Mengakhiri Penistaan Agama dengan Syariat Kaffah

  • Opini

Oleh: Marni Rosmiati

Suaramubalighah.com, opini — Jagat maya kembali digemparkan oleh promo kontroversial yang dilakukan oleh Holywings. Holywings mempromosikan miras gratis kepada dua nama yaitu Muhammad dan Maria. Hal ini tentulah mendapat respon berupa kecaman dari masyarakat, pasalnya promo tersebut berbau SARA bahkan menghina nama Nabi Muhammad saw.. Sebab minuman keras (miras) dalam Islam jelas keharamannya, sehingga  muslim manapun tidak boleh meminumnya apalagi diserukan kepada yang bernama Muhammad, nama Nabi umat Islam. Sungguh penistaan seperti ini sudah diluar batas.

Respon pemerintah, tokoh Islam, dan umat pun beragam dari yang menanggapi dengan halus, sampai yang bersikap tegas dan keras. Antara lain respon pemerintah yang diwakili Kementerian Agama (Kemenag) tidak mengecam tapi hanya mengajak masyarakat untuk ‘menghindari’ promosi produk yang berbau Suku, Ras, Agama, dan Antargolongan (SARA). Hal itu disampaikan Sekretaris Ditjen Bimas Islam (Sesditjen) Kemenag, M. Fuad Nasar.   

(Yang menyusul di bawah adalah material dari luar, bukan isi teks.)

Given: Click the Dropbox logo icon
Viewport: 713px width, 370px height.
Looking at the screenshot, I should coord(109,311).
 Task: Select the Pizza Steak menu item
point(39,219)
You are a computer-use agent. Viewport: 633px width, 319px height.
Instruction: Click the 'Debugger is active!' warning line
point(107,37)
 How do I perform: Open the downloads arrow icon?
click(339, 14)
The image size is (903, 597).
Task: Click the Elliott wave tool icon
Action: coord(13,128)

“Penting memahami batas-batas etik dalam marketing communication di dunia bisnis. Siapa pun, dalam hal apa pun, agar menghindari bermain dengan isu SARA karena reaksi publik yang ditimbulkan sudah dapat diduga sebelumnya,” ujar Fuad di Jakarta. (Suara.com, 25/6/2022)

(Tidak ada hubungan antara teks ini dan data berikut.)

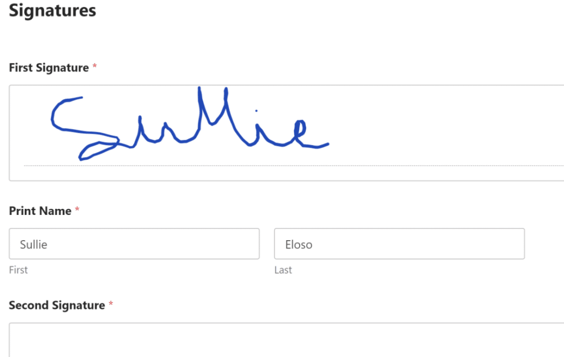The width and height of the screenshot is (564, 357).
Task: Select the Last name field containing Eloso
Action: click(399, 244)
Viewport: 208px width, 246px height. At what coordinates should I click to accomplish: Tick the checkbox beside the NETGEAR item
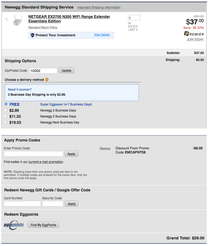6,20
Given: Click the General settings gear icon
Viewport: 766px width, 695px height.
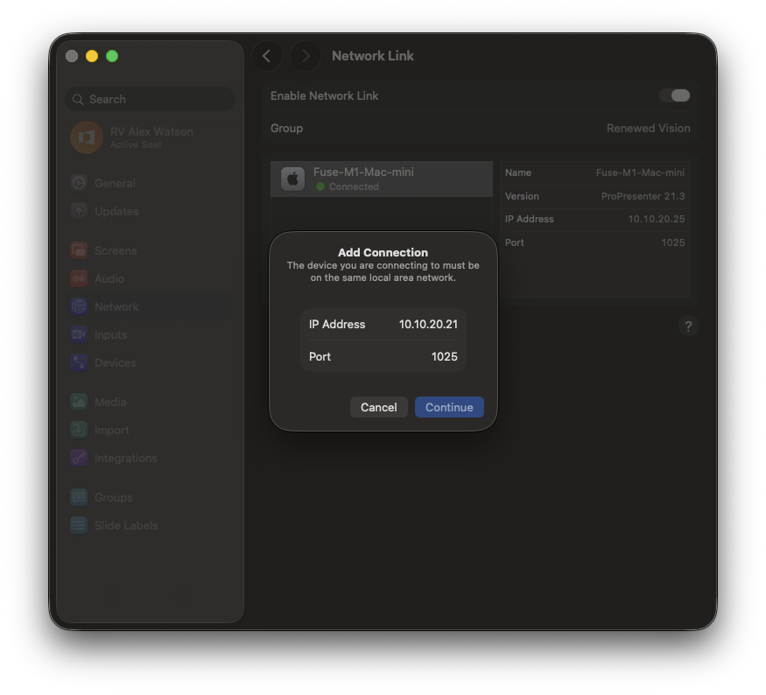Looking at the screenshot, I should pos(79,184).
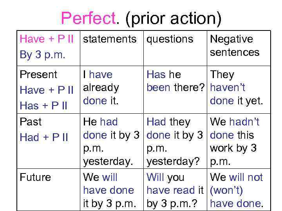Click the word 'Perfect' in the title

(x=89, y=18)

Tuntutan umat Islam untuk menutup Holywings pun kian nyaring.  Ketua Umum Barisan Pemuda Nusantara (BAPERA) Fahd El Fouz A Rafiq yang meminta penutupan klub Holywings di seluruh Indonesia.  “Saya meminta izin klub holywings di seluruh Indonesia dicabut. Penting dilakukan pemerintah pusat dan pemerintah daerah provinsi ataupun kab/kota di daerah-daerah demi menjaga stabilitas keamanan dan kenyamanan masyarakat,” ungkapnya, (mediaindonesia.com, 25/6/2022)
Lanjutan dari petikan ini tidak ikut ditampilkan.